The recent case of OCS Group UK v Mr Dadi has highlighted the importance for employers to put in place measures to prevent the disclosure of confidential information and has also shown the serious consequences for employees who breach Court Orders.
Mr Dadi was employed by the Claimant which was an aviation cleaning contractor. During his employment, the company claimed that Mr Dadi had sent confidential information to his personal email address. As a result, OCS Group UK obtained an interim injunction which prohibited him from disclosing the confidential information that belonged to his employer. The injunction also required him to provide information about what disclosures he had made of the confidential information to any third parties.
In the Court Order, Mr Dadi was ordered to preserve hard copy and electronic documents pending the further hearing. He was also ordered not to disclose the existence of the Order and the possibility of proceedings being commenced to any person other than his legal advisers. At this time, Mr Dadi was unrepresented.
After taking legal advice, Mr Dadi admitted to committing four breaches of the Order which included deleting a significant number of emails and telling third parties about the Order.
After considering the sanction for breach of the Order, the High Court ruled that a short sentence of imprisonment for 6 weeks was appropriate to mark the Court’s strong disapproval of Mr Dadi’s conduct and to act as deterrence both in respect of future compliance and as a warning to others.
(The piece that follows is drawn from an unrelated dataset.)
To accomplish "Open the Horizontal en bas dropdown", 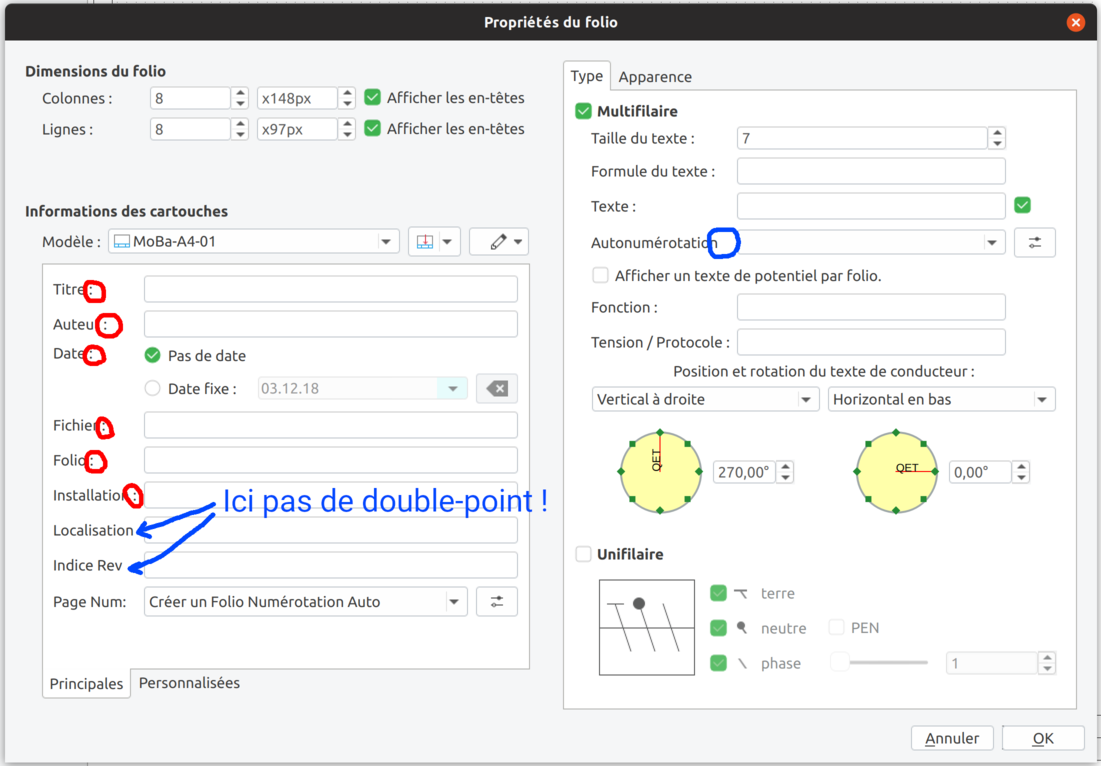I will [941, 400].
Employers are often keen to protect confidential information as in the wrong hands (such as competitors) they can cause serious damage to reputation and loss of profits. This case acts as a reminder to employers to take all appropriate steps to prevent the inadvertent release of confidential information which should include ensuring there are appropriate clauses in employees’ contracts of employment, providing staff training and having appropriate security measures in place concerning both hard copy and electronic information.